The burden of tariffs has been shared between businesses and consumers, but households are now bearing the majority. LendingTree’s Budget Lab estimates that by mid-2025, about 70.5% of new tariffs were passed directly to consumers, translating into an average $132 in extra annual spending per shopper.

Those added costs, though seemingly modest, compound rapidly when paired with rising credit card interest rates. “More Americans will have to rely on credit cards and personal loans to cover holiday expenses,” said Matt Schultz, LendingTree’s chief consumer finance analyst. “That’s the unfortunate reality many families will face this season.”

The impact will be especially visible in seasonal imports such as artificial Christmas trees — nearly all sourced from China and heavily tariffed. LendingTree estimates that if the current duties had been in place during the 2024 holiday season, U.S. consumers would have spent an additional $40.6 billion in total holiday purchases.

Inflation’s Next Chapter

While economists do not expect a dramatic spike in overall inflation, the reemergence of tariff-related pressures threatens to keep price levels higher than they otherwise would be. This could complicate the Fed’s ability to steer inflation back toward its 2% target, a threshold the U.S. has remained above since March 2021.

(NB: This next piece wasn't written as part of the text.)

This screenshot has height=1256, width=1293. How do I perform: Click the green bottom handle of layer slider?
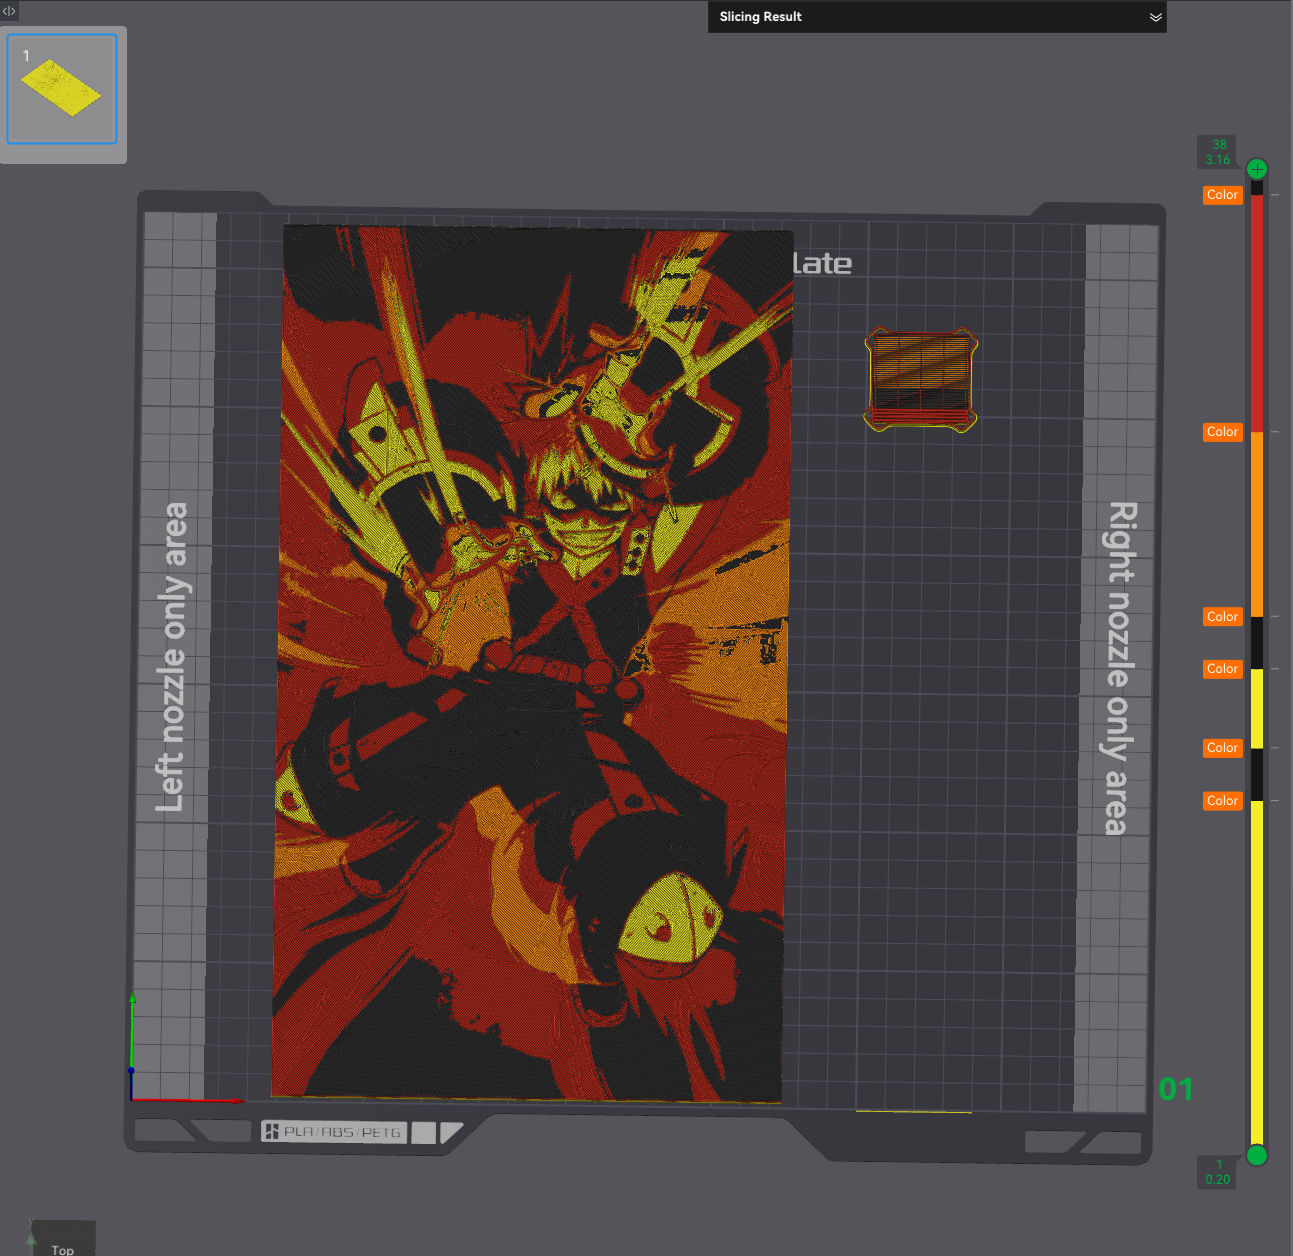pyautogui.click(x=1257, y=1156)
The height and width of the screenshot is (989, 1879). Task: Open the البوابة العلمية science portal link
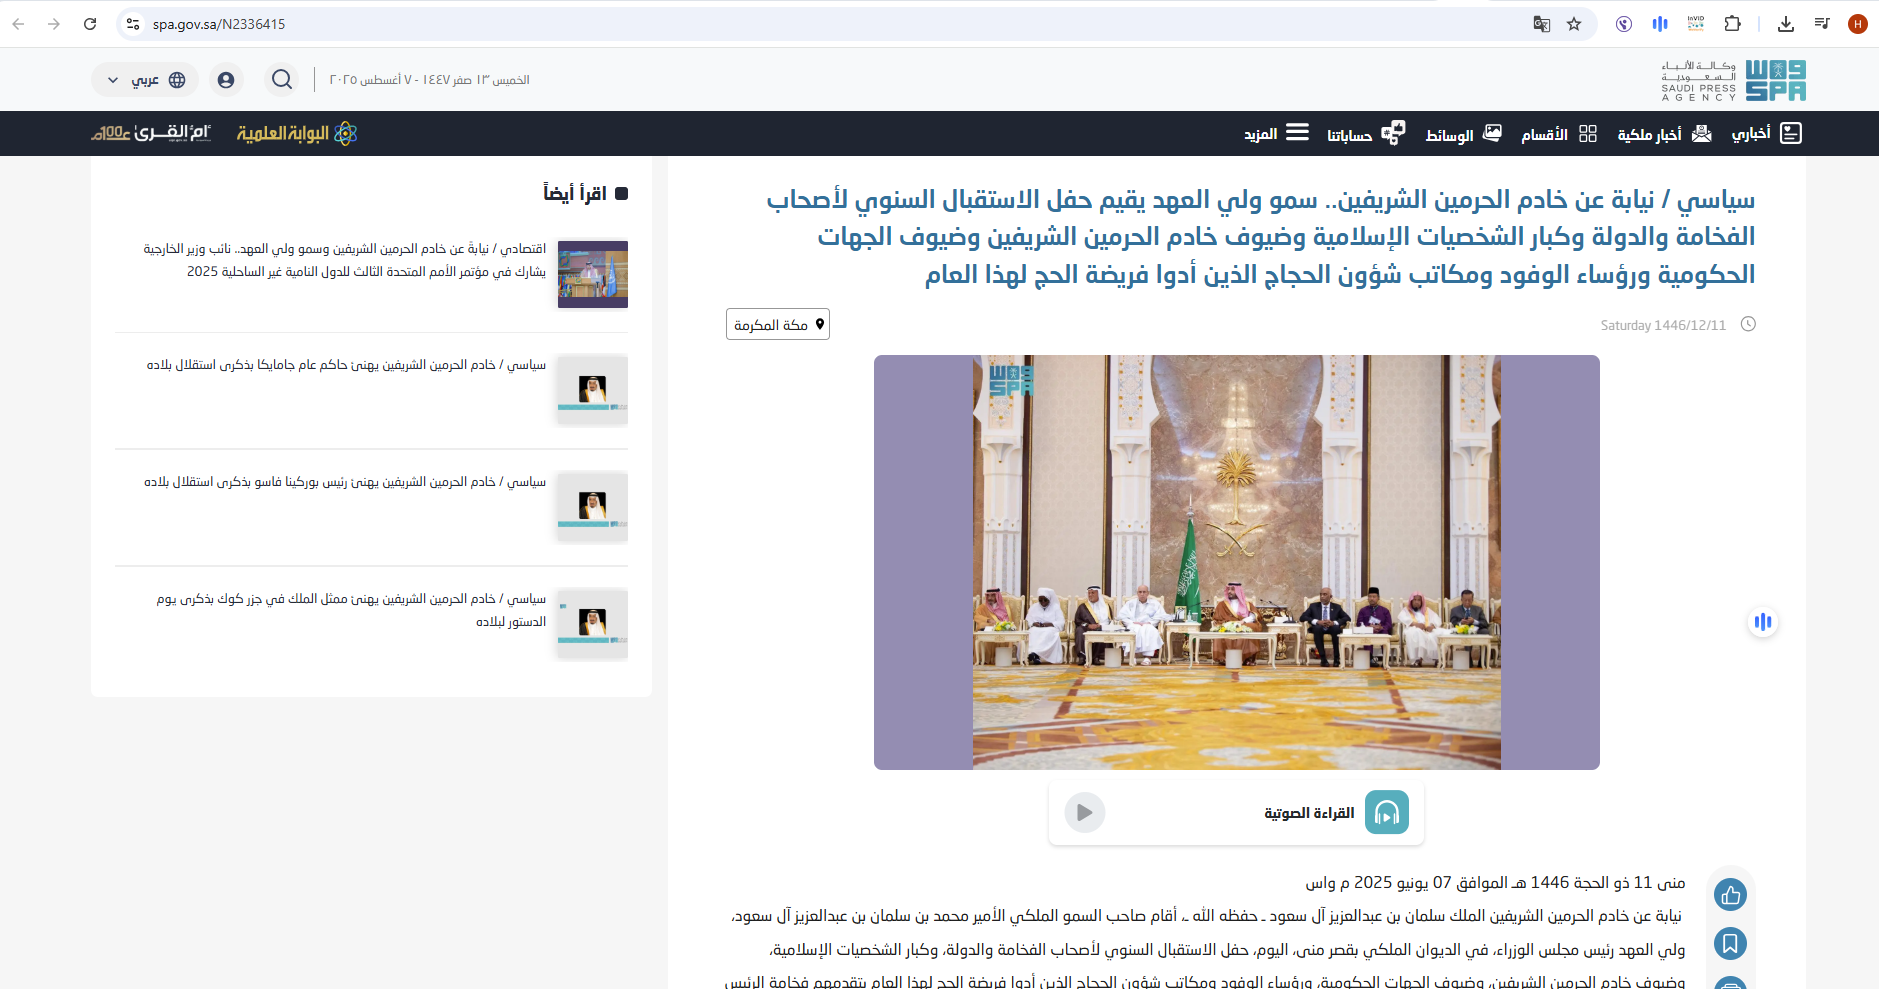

The core takeaway, analysts say, is that tariffs — once viewed primarily as a trade policy issue — are now a direct consumer cost. Even as companies adjust supply chains and inventory strategies, the fallout will continue to shape price behavior, shopping habits, and sentiment well into 2026.

For households entering the holiday season, the message is clear: expect higher prices at the register and tighter margins on holiday budgets, as trade politics translate into tangible consumer pain.